### [REQUESTS]
1 – In the cosine similarity thread, what does the comment say sqrt(sum(dat.^2, 2)) computes?
2 – Extend the MATLAB cosine similarity thread, picking up right after its last line of code.

### [EXTRACTED TEXT]
____________
Reputation: 255
I have implemented cosine similarity in Matlab like this. In fact, I have a two-dimensional 50-by-50 matrix. To obtain a cosine should I compare items in a line by line form.
for j = 1:50
x = dat(j,:);
for i = j+1:50
y = dat(i,:);
c = dot(x,y);
sim = c/(norm(x,2)*norm(y,2));
end
end
Is this correct? and The question is this: wath is the complexity or O(n) in this state?
Upvotes: 0
Views: 2800
Reputation: 5014
Just a note on an efficient implementation of the same thing using vectorized and matrix-wise operations (which are optimized in MATLAB). This can have huge time savings for large matrices:
dat = randn(50, 50);
OP (double-for) implementation:
sim = zeros(size(dat));
nRow = size(dat,1);
for j = 1:nRow
x = dat(j, :);
for i = j+1:nRow
y = dat(i, :);
c = dot(x, y);
sim(j, i) = c/(norm(x,2)*norm(y,2));
end
end
Vectorized implementation:
normDat = sqrt(sum(dat.^2, 2)); % L2 norm of each row
datNorm = bsxfun(@rdivide, dat, normDat); % normalize each row
dotProd = datNorm*datNorm'; % dot-product vectorized (redundant!)
____________
### [SUPPLIED RECORDS]
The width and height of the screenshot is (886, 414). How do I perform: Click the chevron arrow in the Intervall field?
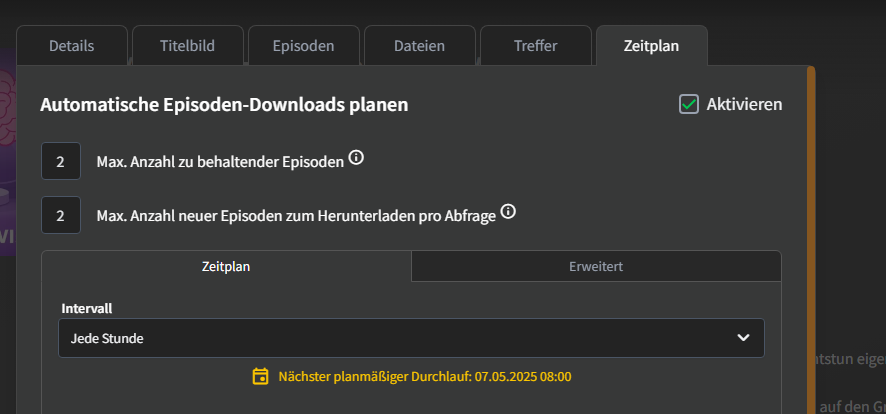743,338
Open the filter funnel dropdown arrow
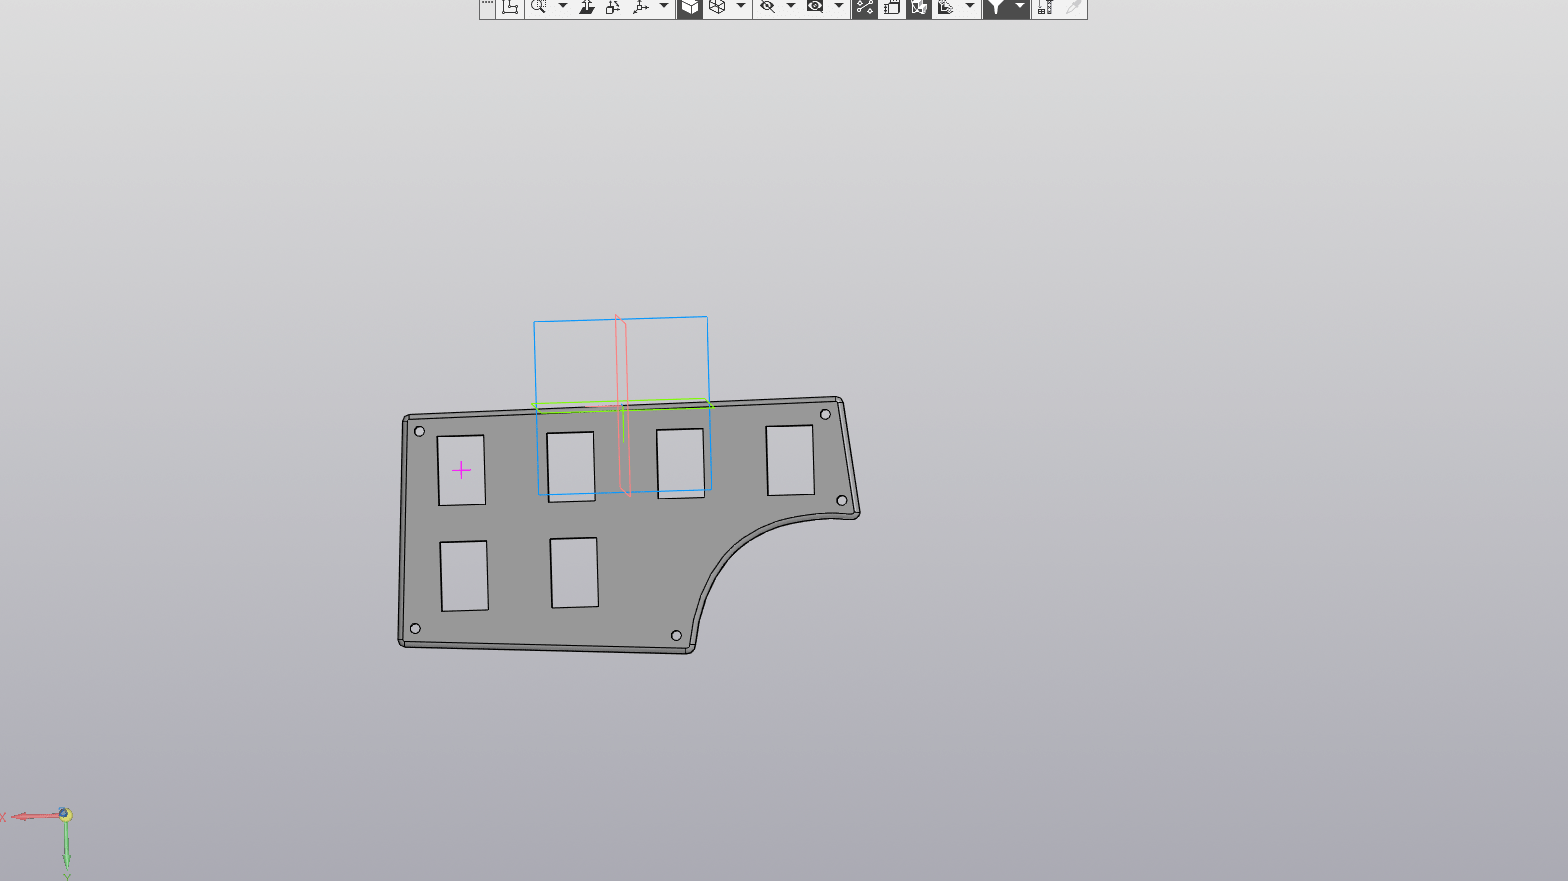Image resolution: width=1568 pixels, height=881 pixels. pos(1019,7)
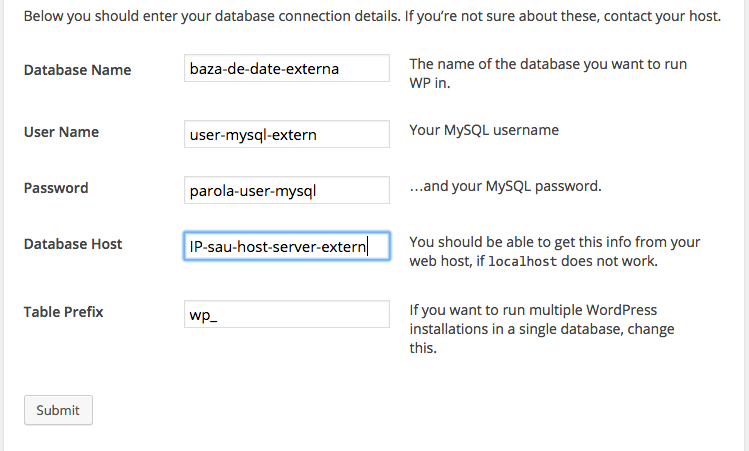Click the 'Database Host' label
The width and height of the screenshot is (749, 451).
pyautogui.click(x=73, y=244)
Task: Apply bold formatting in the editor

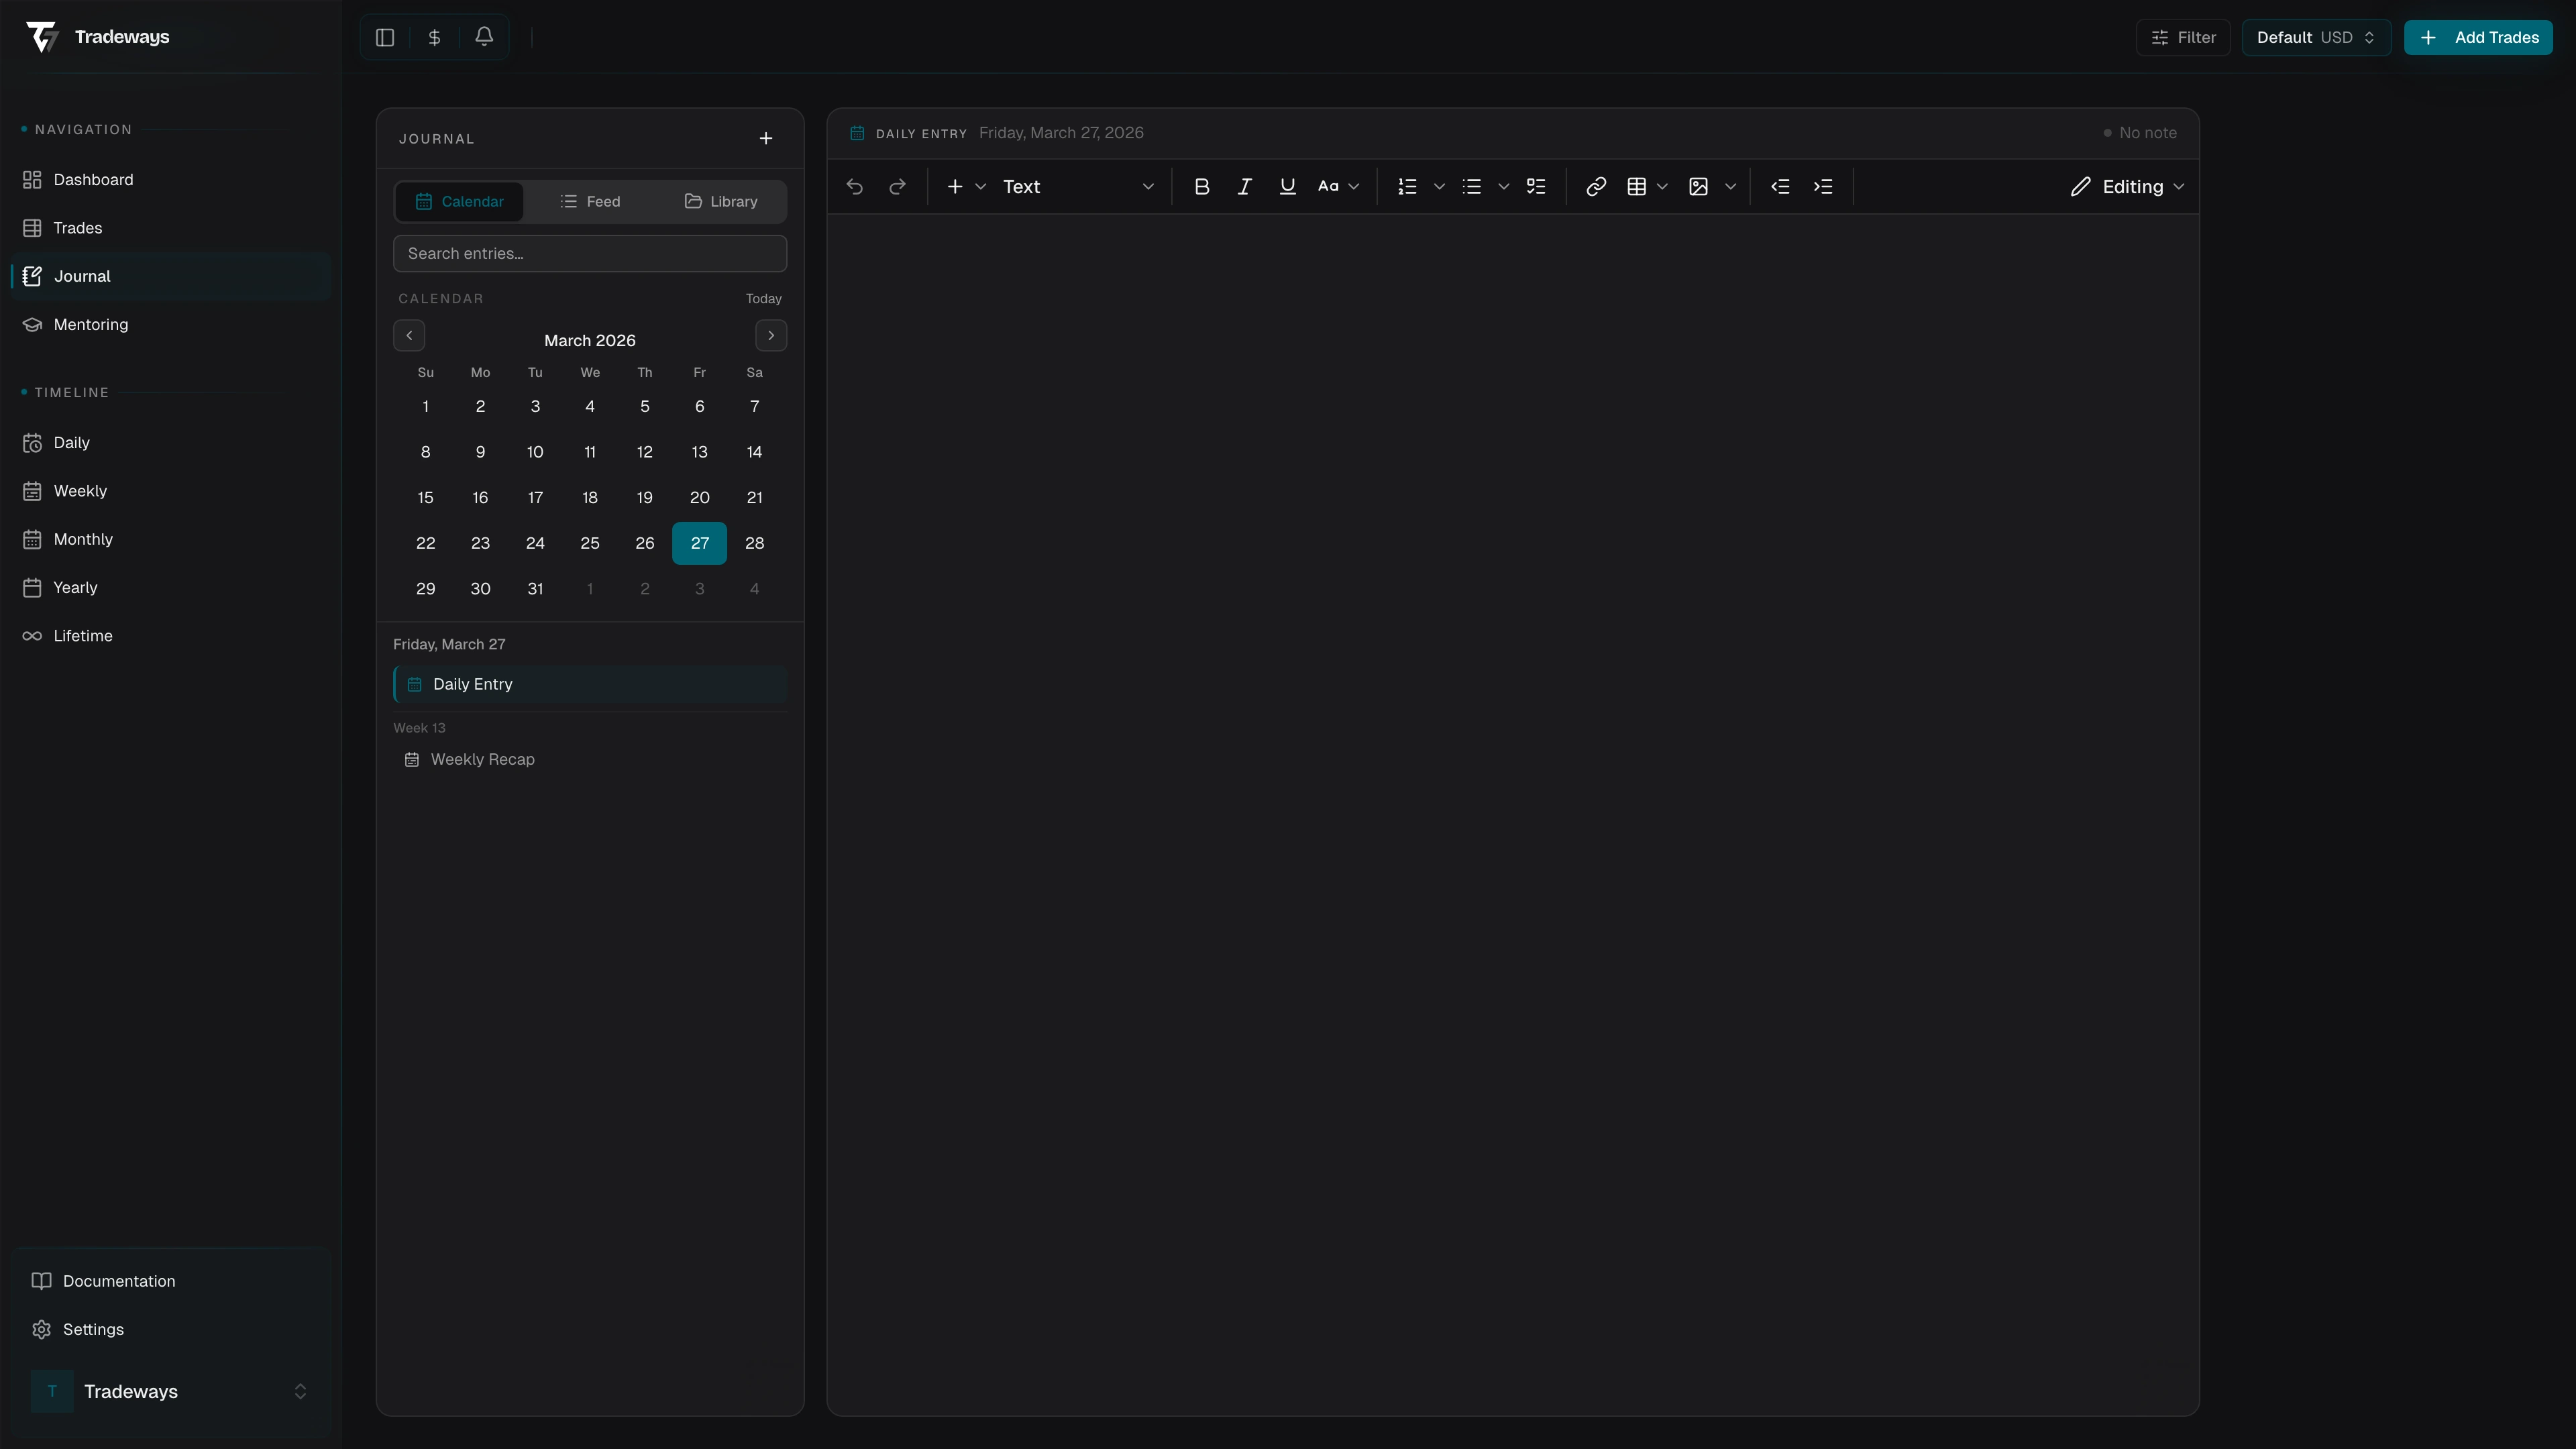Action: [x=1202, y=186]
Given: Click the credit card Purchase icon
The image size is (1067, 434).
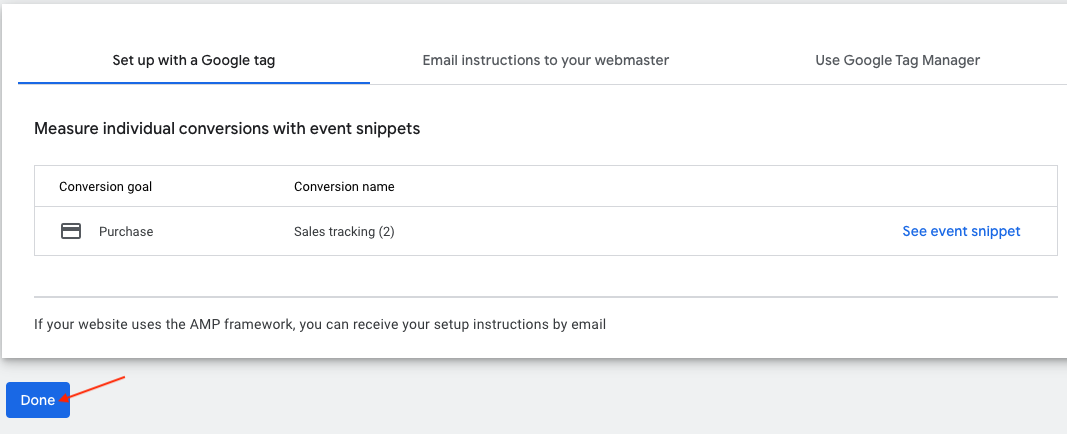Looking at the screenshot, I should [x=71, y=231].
____________
### [RESPONSES FOR EACH TASK]
1 – The L2 norm of each row.

2 –
sim2 = triu(dotProd, 1); % keep unique upper triangular part
Comparisons for 1000 x 1000 matrix: (MATLAB 2013a, x64, Intel Core i7 960 @ 3.20GHz)
Elapsed time is 34.103095 seconds.
Elapsed time is 0.075208 seconds.
sum(sum(sim-sim2))
ans =
-1.224314766369880e-14
Upvotes: 2
Reputation: 74
Better end with 49. Maybe you should also add an index to sim?
for j = 1:49
x = dat(j,:);
for i = j+1:50
y = dat(i,:);
c = dot(x,y);
sim(j) = c/(norm(x,2)*norm(y,2));
end
end
The complexity should be roughly like o(n^2), isn't it? Maybe you should have a look at correlation functions ... I don't get what you want to write exactly, but it looks like you want to do something similar. There are built-in correlation functions in Matlab.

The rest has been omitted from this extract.